Work to complete:
Count the lines of the material below that contain the word "What". Give only the number.

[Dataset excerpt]

— begin —

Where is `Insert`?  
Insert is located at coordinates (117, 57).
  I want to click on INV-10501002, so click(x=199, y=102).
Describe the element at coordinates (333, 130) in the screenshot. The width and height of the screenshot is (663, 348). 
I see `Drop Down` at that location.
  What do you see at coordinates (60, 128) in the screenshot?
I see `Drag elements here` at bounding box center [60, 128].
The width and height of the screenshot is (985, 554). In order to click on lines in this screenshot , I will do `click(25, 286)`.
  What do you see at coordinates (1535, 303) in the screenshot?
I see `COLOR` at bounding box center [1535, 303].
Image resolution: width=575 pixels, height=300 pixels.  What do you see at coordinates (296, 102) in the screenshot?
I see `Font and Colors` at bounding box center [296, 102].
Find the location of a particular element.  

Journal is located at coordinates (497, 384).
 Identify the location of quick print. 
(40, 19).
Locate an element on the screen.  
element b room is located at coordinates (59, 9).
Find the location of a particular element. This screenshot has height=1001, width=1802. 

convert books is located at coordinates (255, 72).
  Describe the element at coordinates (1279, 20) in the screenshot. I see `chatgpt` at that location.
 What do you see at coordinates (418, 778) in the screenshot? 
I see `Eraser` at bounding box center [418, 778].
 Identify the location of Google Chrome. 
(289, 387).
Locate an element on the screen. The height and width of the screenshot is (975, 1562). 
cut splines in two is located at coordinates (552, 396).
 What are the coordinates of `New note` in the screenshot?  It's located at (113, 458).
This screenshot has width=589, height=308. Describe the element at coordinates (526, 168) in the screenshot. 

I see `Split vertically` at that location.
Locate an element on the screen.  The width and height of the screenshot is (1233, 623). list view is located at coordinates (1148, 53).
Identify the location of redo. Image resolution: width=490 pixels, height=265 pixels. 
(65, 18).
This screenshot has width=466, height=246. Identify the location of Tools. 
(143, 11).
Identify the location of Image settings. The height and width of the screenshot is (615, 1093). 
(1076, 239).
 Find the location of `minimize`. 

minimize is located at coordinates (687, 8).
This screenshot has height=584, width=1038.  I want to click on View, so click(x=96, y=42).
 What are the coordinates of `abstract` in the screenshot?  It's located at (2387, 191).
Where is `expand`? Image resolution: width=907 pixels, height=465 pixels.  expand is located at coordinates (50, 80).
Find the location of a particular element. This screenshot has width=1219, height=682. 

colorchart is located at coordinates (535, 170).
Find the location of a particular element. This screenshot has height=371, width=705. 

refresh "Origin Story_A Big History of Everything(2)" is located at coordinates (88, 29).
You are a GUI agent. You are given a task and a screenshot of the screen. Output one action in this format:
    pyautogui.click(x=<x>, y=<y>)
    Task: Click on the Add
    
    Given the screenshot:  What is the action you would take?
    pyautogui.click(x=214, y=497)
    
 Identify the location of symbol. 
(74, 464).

— end —

Complete answer:
7